Willingness to pay is calculated separately for each person and then aggregated into a range; the lower bound being where all people are willing to pay for your service (unfortunately, sometimes this is $0), and the upper bound being where one customer is still willing to pay for your service.
As we will explain below, you can ask people if a price is acceptable and then record the responses. At a specific high price (the upper bound) no one will say yes, while at a specific low price (the lower bound, hopefully not $0) all those surveyed will say yes.
In any Econ 101 course, you can see this range of acceptable prices represented as the demand curve on a basic supply and demand graph:
Is willingness to accept the same as willingness to pay?

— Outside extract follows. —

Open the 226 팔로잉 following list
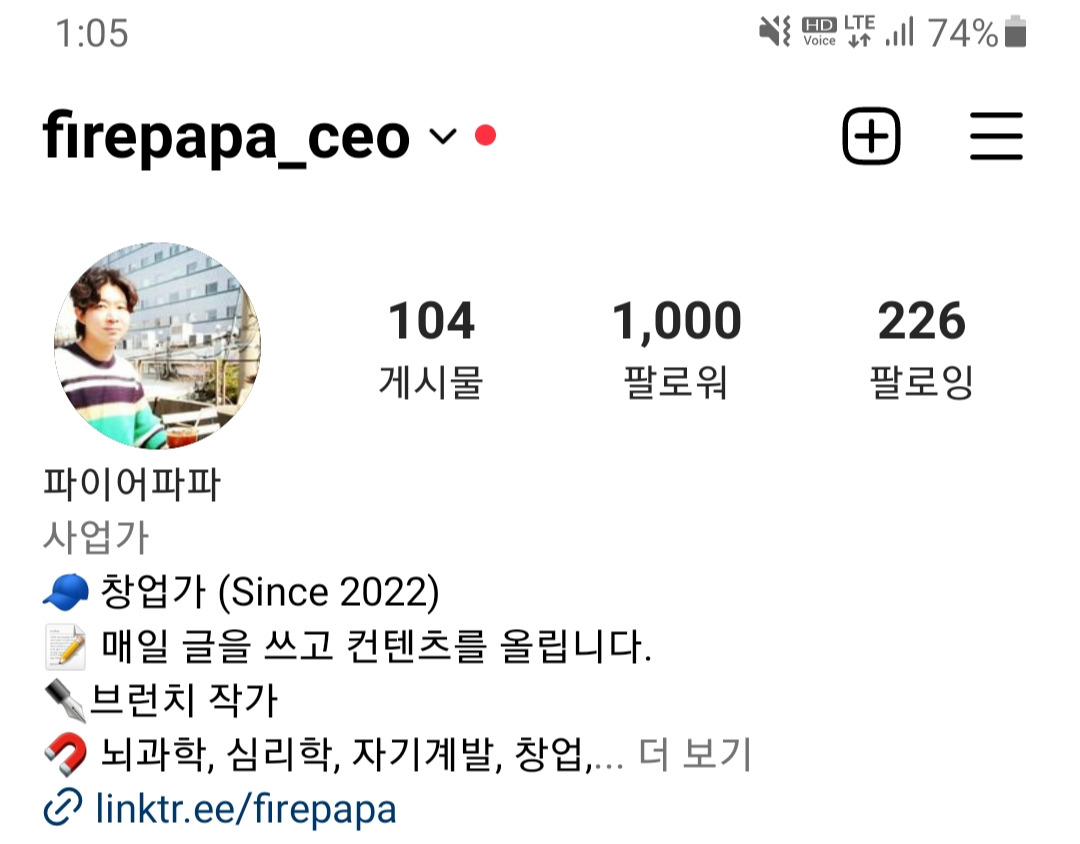Viewport: 1080px width, 844px height. point(922,349)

Although willingness to pay and willingness to accept sound similar and deal with the same topic, they are quite different.

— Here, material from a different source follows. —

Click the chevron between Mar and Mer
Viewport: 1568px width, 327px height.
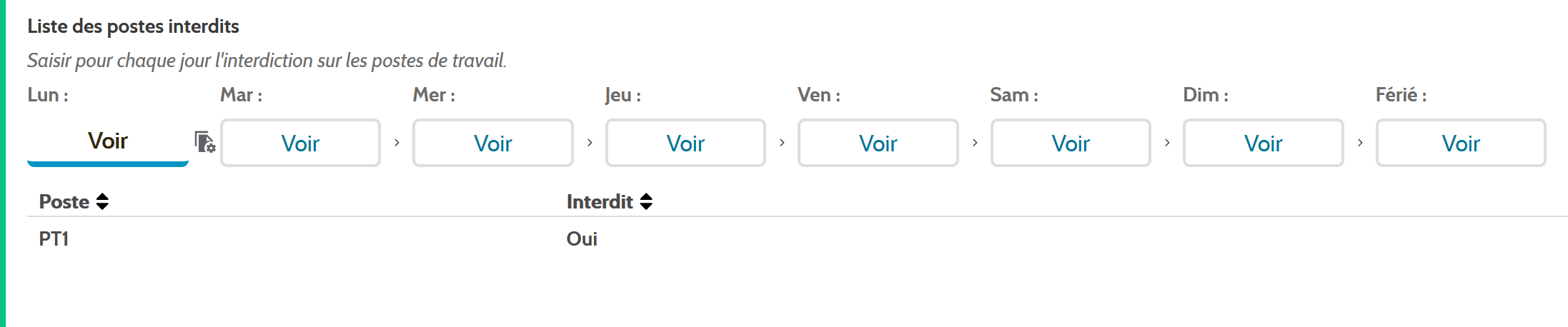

Willingness to pay is the maximum amount a prospective customer is willing to pay for your services. Willingness to accept is the minimum amount you are willing to accept for your service.
Willingness to pay is a consideration of the value your service provides to the prospective client, while willingness to accept is based on your cost structure.
What factors affect willingness to pay?
As mentioned above, willingness to pay varies greatly from one person to the next, and is affected by many factors. At the individual level, much of this variance can be accounted for by the person’s extrinsic and intrinsic differences.
Observable extrinsic differences can include the customer’s gender, age, income, education, and location. Intrinsic differences are harder to spot from the outside and require asking the customer directly. These can include their interest in a subject or behavioral traits.
Beyond the character of the individual customers, there are many other factors that can affect willingness to pay over time.
Indeed, it is worth pointing out here that willingness to pay is not a static value—what a customer is willing to pay today is not the same as what they are willing to pay tomorrow. Van Gogh couldn’t sell a painting when he was alive and now his portfolio is worth billions, while you’d have difficulty selling a VHS cassette today.
The state of the economy has a major impact on willingness to pay. When customers think the economy is doing poorly (or there will be a downturn soon), they are less willing to spend money and become more price sensitive.
The season can change the willingness to pay. While someone might be willing to pay top dollar to replace their snowboard mid-winter, they are more likely to shop around come summer.
Brand recognition is a huge component of willingness to pay. If your company is trendy, you can expect to be able to charge a lot more for the same product.
The rareness of a product is a driver of price. This is another case where perception might be more important than reality too—if customers perceive your product as rare, then they may be willing to pay more.
The quality of a product can change the amount a customer is willing to pay. Sometimes brands focus on high quality at a high price, but there is also money to be made from selling low-quality products at a cheap price in high quantity. It really depends on the cost structure and what your targeted clients demand.
Sudden needs can radically change the perceived value of a product. When a product is suddenly in short supply, its perceived value can skyrocket. This is why small bottles of water are often more expensive than big ones. When you are out on the town and thirsty, you are willing to pay more than you are for water that you will bring home and drink later.
Understanding what your prospective clients are willing to pay is important. When trying to figure out your market, consider all the different SaaS pricing models. If it makes sense, try to segment your customers with a tiered pricing model.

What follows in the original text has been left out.